* _WHAT IS EXPECTED_
Extract every line of the material that contains the string "perform", matching case exactly.

* _WORKING DATA_
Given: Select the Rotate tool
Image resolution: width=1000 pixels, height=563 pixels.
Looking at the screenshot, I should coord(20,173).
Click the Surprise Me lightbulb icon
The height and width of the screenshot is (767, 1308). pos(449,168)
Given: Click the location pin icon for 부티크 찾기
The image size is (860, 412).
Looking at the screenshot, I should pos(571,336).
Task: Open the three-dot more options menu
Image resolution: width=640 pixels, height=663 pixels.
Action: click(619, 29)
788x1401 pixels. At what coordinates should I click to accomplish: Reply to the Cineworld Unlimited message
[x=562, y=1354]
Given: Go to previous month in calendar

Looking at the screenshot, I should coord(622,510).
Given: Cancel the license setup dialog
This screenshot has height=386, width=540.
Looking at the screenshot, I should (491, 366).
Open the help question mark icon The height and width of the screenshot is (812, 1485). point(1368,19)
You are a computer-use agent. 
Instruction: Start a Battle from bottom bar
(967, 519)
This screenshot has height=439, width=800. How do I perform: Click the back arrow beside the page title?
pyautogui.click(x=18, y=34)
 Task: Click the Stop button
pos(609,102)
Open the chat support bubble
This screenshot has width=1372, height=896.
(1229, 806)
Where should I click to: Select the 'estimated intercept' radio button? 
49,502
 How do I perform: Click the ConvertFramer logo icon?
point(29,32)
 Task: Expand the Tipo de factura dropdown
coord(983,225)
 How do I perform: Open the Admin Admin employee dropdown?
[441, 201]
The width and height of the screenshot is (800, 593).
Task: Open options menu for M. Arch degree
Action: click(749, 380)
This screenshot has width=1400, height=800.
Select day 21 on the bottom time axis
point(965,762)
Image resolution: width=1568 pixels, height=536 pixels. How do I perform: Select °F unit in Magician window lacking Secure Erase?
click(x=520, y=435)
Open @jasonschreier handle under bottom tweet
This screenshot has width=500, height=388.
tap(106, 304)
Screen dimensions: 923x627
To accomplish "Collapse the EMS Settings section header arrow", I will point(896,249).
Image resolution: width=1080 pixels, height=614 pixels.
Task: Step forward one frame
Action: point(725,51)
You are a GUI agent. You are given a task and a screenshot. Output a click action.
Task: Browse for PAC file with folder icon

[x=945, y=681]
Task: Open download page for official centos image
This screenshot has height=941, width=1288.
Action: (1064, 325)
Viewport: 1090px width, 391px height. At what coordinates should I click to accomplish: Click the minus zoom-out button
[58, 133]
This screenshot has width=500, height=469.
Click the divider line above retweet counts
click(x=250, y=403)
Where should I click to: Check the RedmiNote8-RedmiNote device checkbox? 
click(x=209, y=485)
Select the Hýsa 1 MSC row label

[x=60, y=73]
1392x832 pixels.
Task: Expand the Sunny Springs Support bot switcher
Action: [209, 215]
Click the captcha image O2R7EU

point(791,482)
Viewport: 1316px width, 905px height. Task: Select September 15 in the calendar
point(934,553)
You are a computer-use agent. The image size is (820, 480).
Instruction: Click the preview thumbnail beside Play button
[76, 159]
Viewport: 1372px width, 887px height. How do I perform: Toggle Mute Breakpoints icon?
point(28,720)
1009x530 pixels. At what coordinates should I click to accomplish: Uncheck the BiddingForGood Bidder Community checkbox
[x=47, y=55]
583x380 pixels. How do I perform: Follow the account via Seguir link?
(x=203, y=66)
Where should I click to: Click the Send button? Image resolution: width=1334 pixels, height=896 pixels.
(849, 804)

* _SOLVED EXERCISE_
This screenshot has height=439, width=800. How do I perform: Click the back arrow beside the page title?
 How do I perform: Click the ConvertFramer logo icon?
 How do I perform: Open the Admin Admin employee dropdown?
Image resolution: width=1568 pixels, height=536 pixels. How do I perform: Select °F unit in Magician window lacking Secure Erase?
Viewport: 1372px width, 887px height. How do I perform: Toggle Mute Breakpoints icon?
583x380 pixels. How do I perform: Follow the account via Seguir link?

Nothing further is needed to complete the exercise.